Giter Site home page Giter Site logo

addressseparationlibrary's Introduction

Address Separation Logo

Address Separation Library

build

Who doesn't know that? Some guy developed a database table with one column containing the whole address in one string. That database must be renewed.

Now, you should do it better: the address should be separated into atomic values.

Here we go …


Address Separation Library is an extensible library written in C# for isolating/ dividing/ cutting/ breaking up an address into its parts. This is done by an Regex putting the matching groups into class properties. With the help of user-defined input and output manipulation functions it can be made even more powerful when processing an address.

Table of contents

  1. Features
  2. Library usage
    1. Example
    2. Output formats
    3. Manipulations
    4. Helper
  3. Excel add-in
  4. Coming up next ...
  5. Contribution appreciated

Features

  • Separates a string into multiple atomic values
  • Easy to extend with more output formats and user-defined manipulation functions
  • No external dependencies
  • Currently supported output formats
    • German, simple: Matches simple German addresses in format Streetname 123a (including wrong spellings)

Usage

  1. Simply grab this library from NuGet or download the binary from GitHub and add it as a reference to your project.
  2. Choose your correct output format (e. g. German, simple) or create a new one.
  3. Create an instance of AddressSeparationProcessor class with your desired output format and process your string/string array.

Example

static void Main(string[] args)
{
    var processor = new AddressSeparationProcessor<GermanSimpleOutputFormat>();
    var result = processor.Process("Teststraße 123a");
    var address = result.ResolvedAddress;
        
    Console.WriteLine($"
        Name is {address.StreetName} with number {address.HouseNumber} and affix {address.HouseNumberAffix}");
}

some console application

Output formats IOutputFormat

Create new output formats by creating a class implementing IOutputFormat interface. You then need to pass in a regular expression with groups connected to your properties by RegexGroupAttribute. Multiple attribute usage is also allowed if more than one group is assigned to a single property. The first non-empty group will be assigned to the property.

It is as simple as that:

[DisplayName("German, simple")]
[Description("Matches german addresses in format `Streetname 123a`")]
public class GermanSimpleOutputFormat : IOutputFormat
{
        // Regex processing your address
        public Regex MatchingRegex => new Regex(
            @"^(?(?=.*\d)((\D+))\s?(\d+)\s*(\D){0,2}|(.*))$",
            RegexOptions.IgnoreCase
        );

        // Matches group 1 (or 4 if 1 is empty) for the street name.
        // Has a user-defined output manipulation function for trimming group 1
        [RegexGroup(1, typeof(TrimOutputManipulation))]
        [RegexGroup(4)]
        public string StreetName { get; set; }

        // Matches group 2 for the house number with nullable short.
        [RegexGroup(2)]
        public short? HouseNumber { get; set; }

        // Matches group 3 for the affix of the house number.
        // Has a user-defined output manipulation function for transforming the affix to uppercase.
        [RegexGroup(3, typeof(ToUpperOutputManipulation))]
        public string HouseNumberAffix { get; set; }
}

GermanSimpleOutputFormat.cs (original class edited for brevity)

Manipulations

Manipulations are divided into input and output manipulations. Manipulation classes can either implement IInputManipulation or IOutputManipulation.

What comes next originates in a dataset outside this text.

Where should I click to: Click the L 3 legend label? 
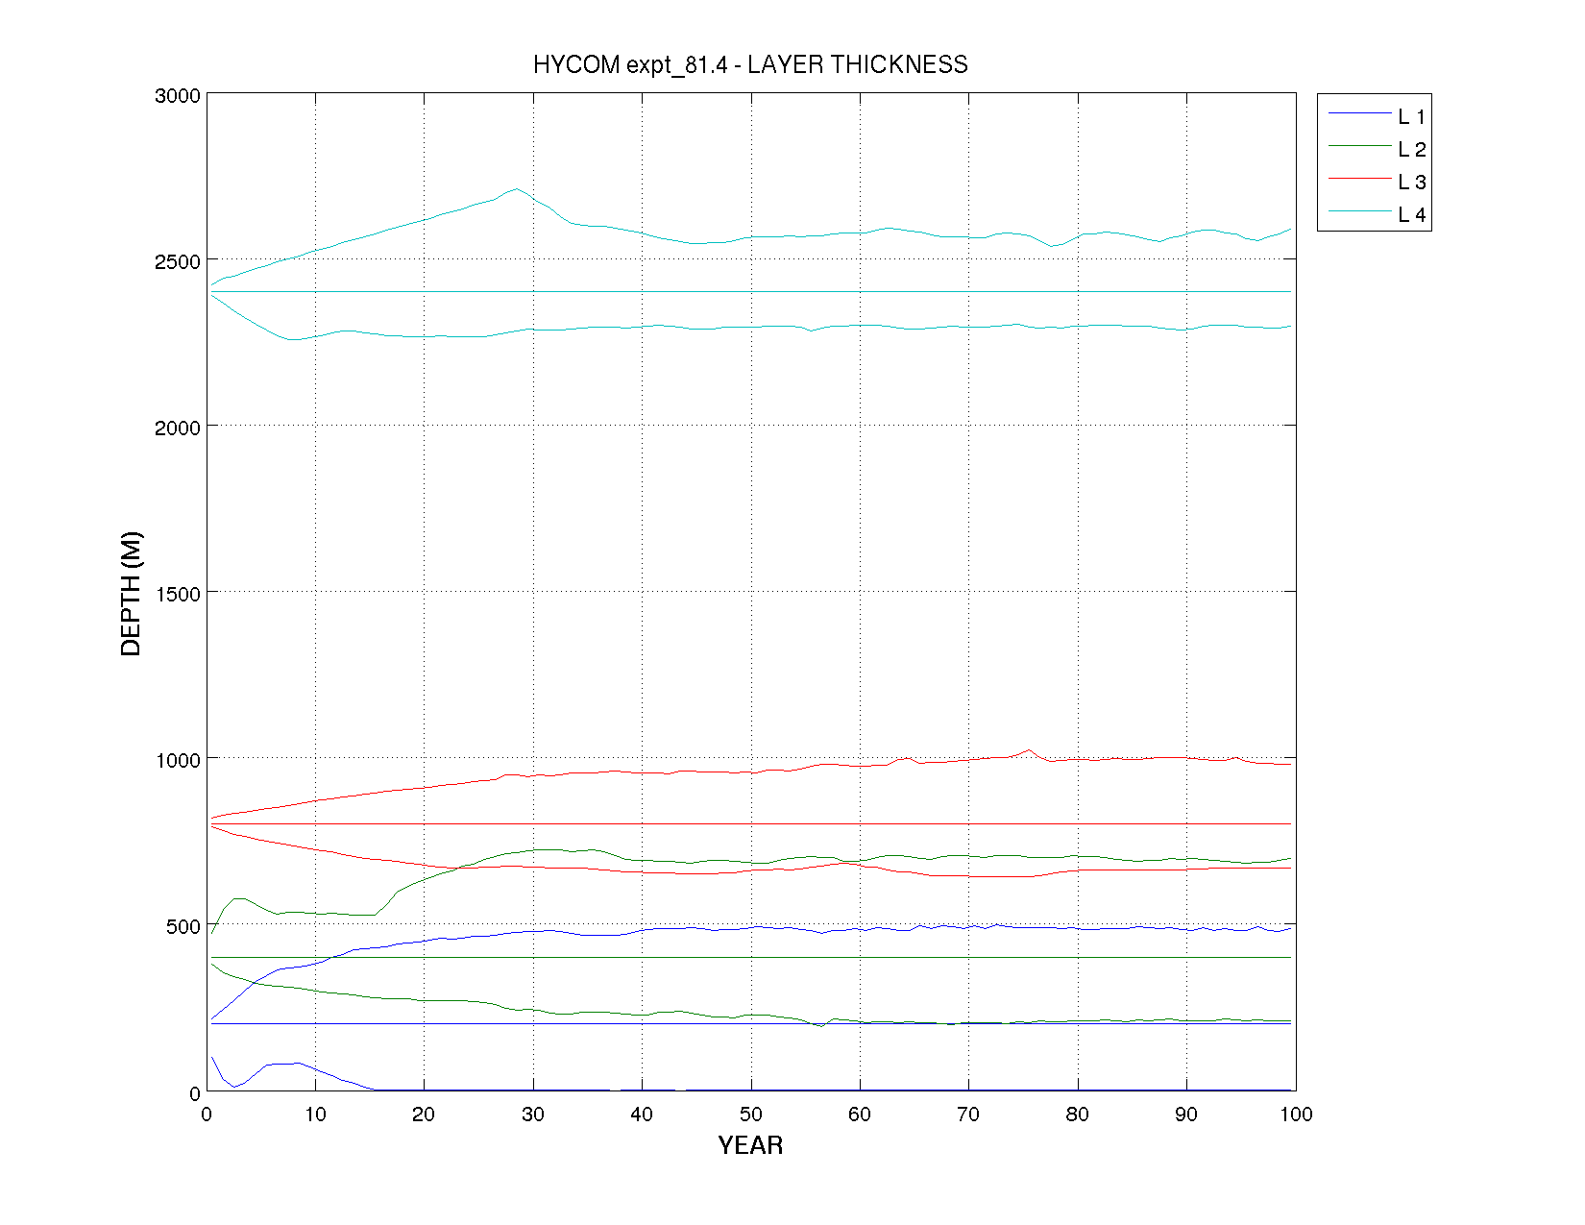pyautogui.click(x=1410, y=183)
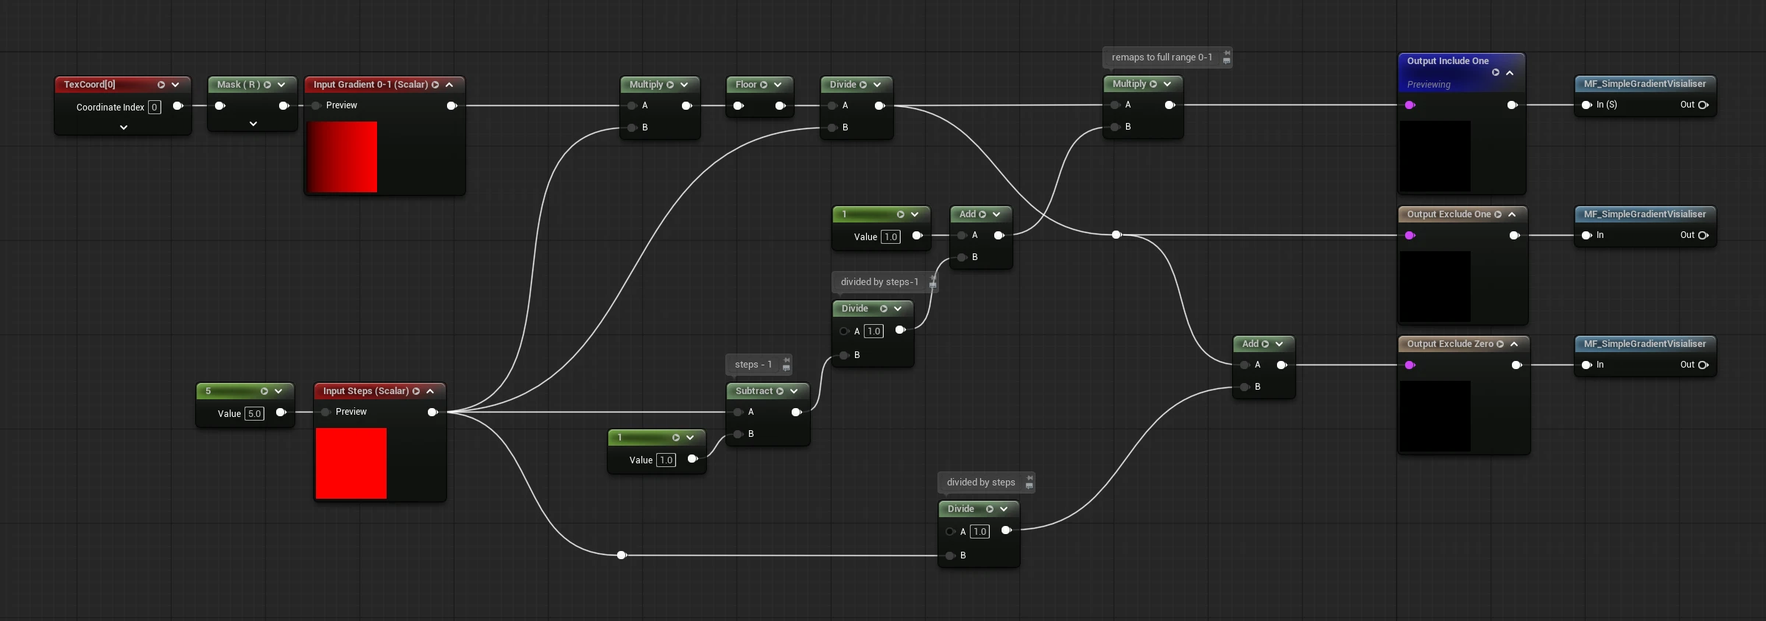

Input manipulation IInputManipulation

Input manipulation is for editing the raw input address string before any processing takes place.
It is passed either to the AddressSeparationProcessor<T> constructor or set afterwards by SetInputManipulation().

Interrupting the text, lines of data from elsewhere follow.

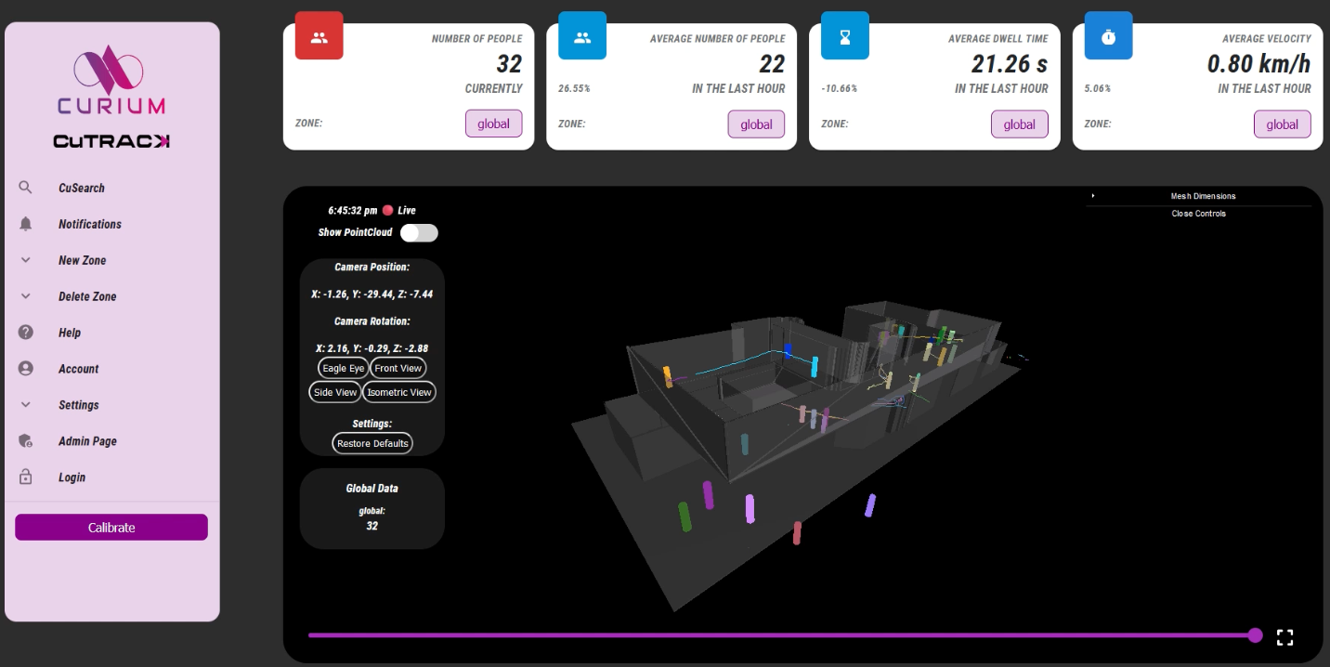Click the Login padlock icon
Viewport: 1330px width, 667px height.
(26, 477)
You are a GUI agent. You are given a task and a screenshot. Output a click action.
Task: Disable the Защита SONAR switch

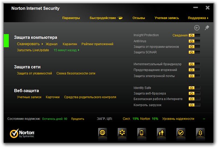pos(194,52)

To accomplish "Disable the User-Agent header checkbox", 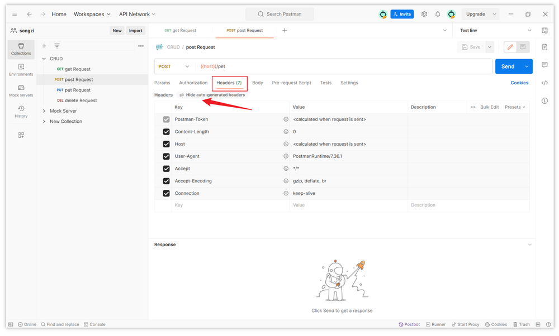I will pyautogui.click(x=166, y=156).
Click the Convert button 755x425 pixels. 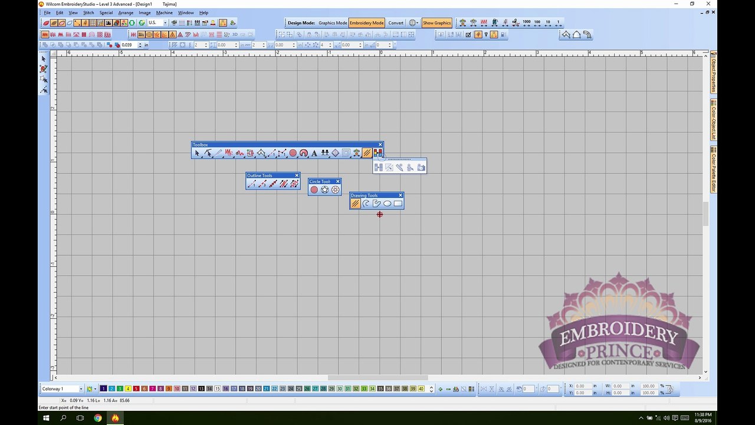pyautogui.click(x=396, y=23)
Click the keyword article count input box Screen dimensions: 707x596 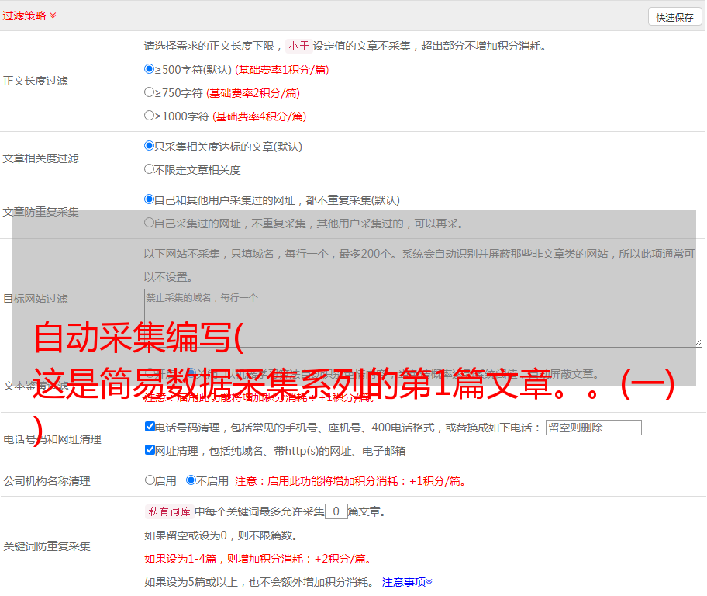(336, 511)
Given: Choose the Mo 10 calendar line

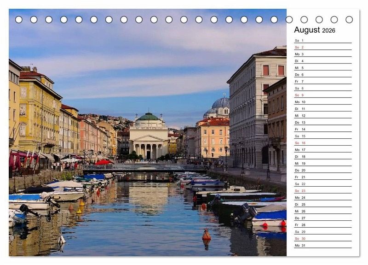Looking at the screenshot, I should pos(322,102).
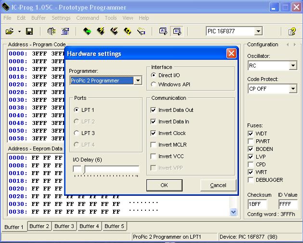The image size is (303, 243).
Task: Click the Read All chip icon
Action: (87, 31)
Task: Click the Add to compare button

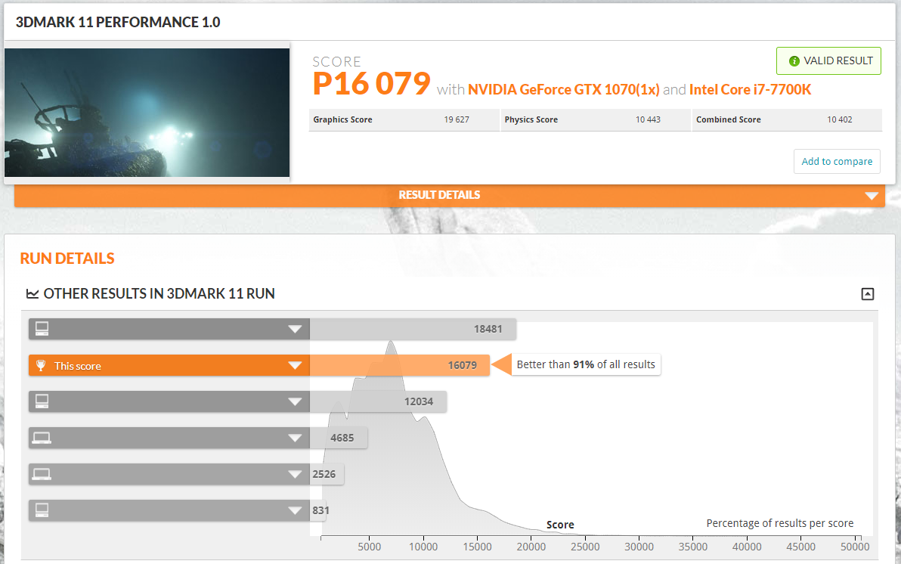Action: (837, 161)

public class ShortenGermanStreetInputManipulation : IInputManipulation
{
        /// Shortens a German `Straße` to `Str.`.
        public Func<string, string> Invoke =>
            (string raw) => raw?
                .Replace("Straße", "Str.")?
                .Replace("straße", "str.")?
                .Replace("Strasse", "Str.")?
                .Replace("strasse", "str.");
}

ShortenGermanStreetInputManipulation.cs (original class edited for brevity)

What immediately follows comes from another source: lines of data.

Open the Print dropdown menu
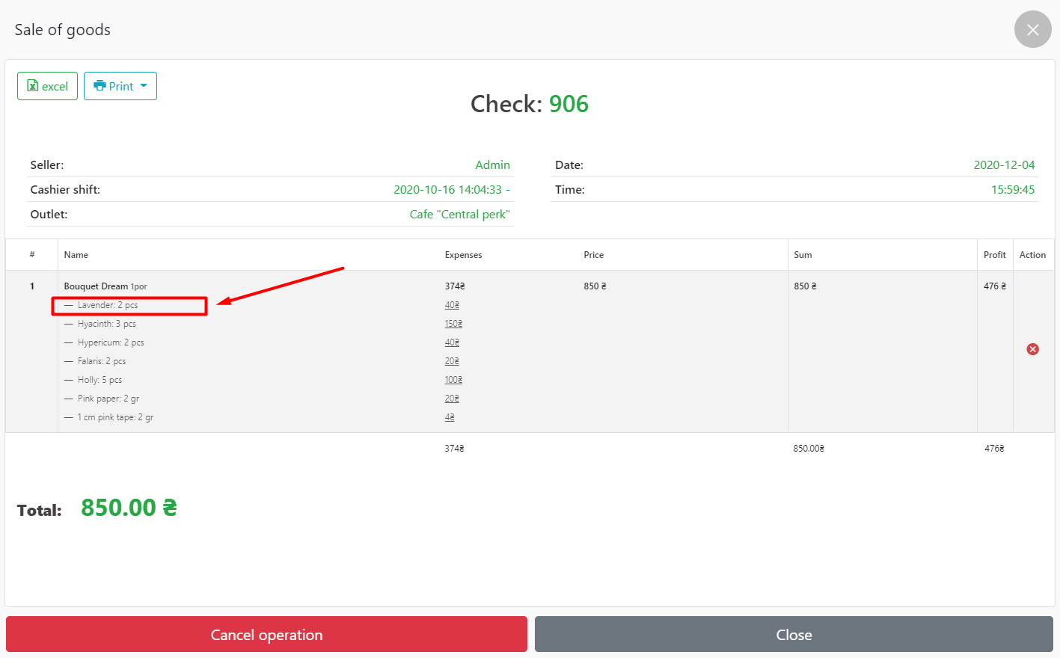Screen dimensions: 1060x658 (120, 86)
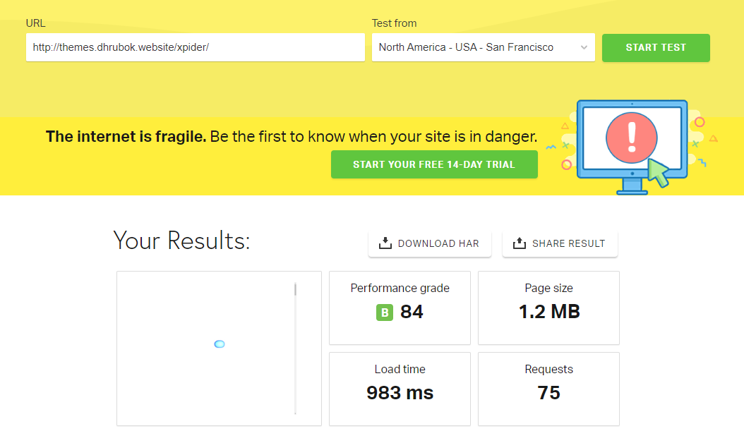Click the green B grade badge
The width and height of the screenshot is (744, 443).
tap(384, 312)
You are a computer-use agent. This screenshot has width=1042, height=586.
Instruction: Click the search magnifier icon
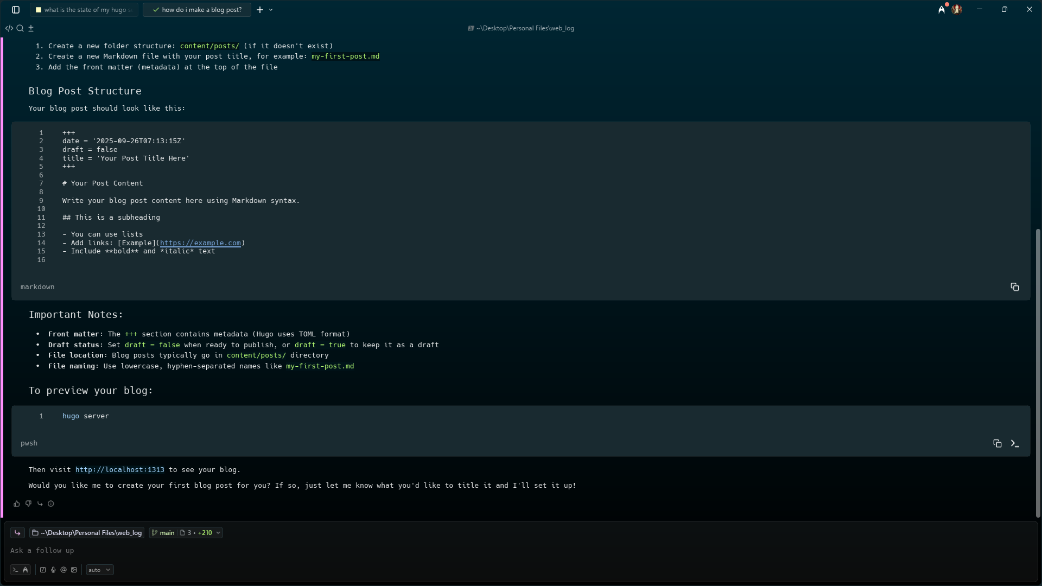click(x=20, y=28)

var shortenFunc = new ShortenGermanStreetInputManipulation();

// Like this    
var processor = new AddressSeparationProcessor<GermanSimpleOutputFormat>(shortenFunc);

// Or like that
processor.SetInputManipulation(shortenFunc);

some console application

Output manipulation IOutputManipulation<T>

Output manipulation is for editing the found value inside a group and is processed before releasing the output. Therefore the class type implementing the interface must be placed in RegexGroupAttribute. <T> must be of the same type as of the property it will be assigned to.

// can only be applied to string properties
public class ToUpperOutputManipulation : IOutputManipulation<string>
{
    // Value of group to be manipulated.
    public string Invoke(string value)
    {
        return value?.ToUpper();
    }
}

ToUpperOutputManipulation.cs (original class edited for brevity)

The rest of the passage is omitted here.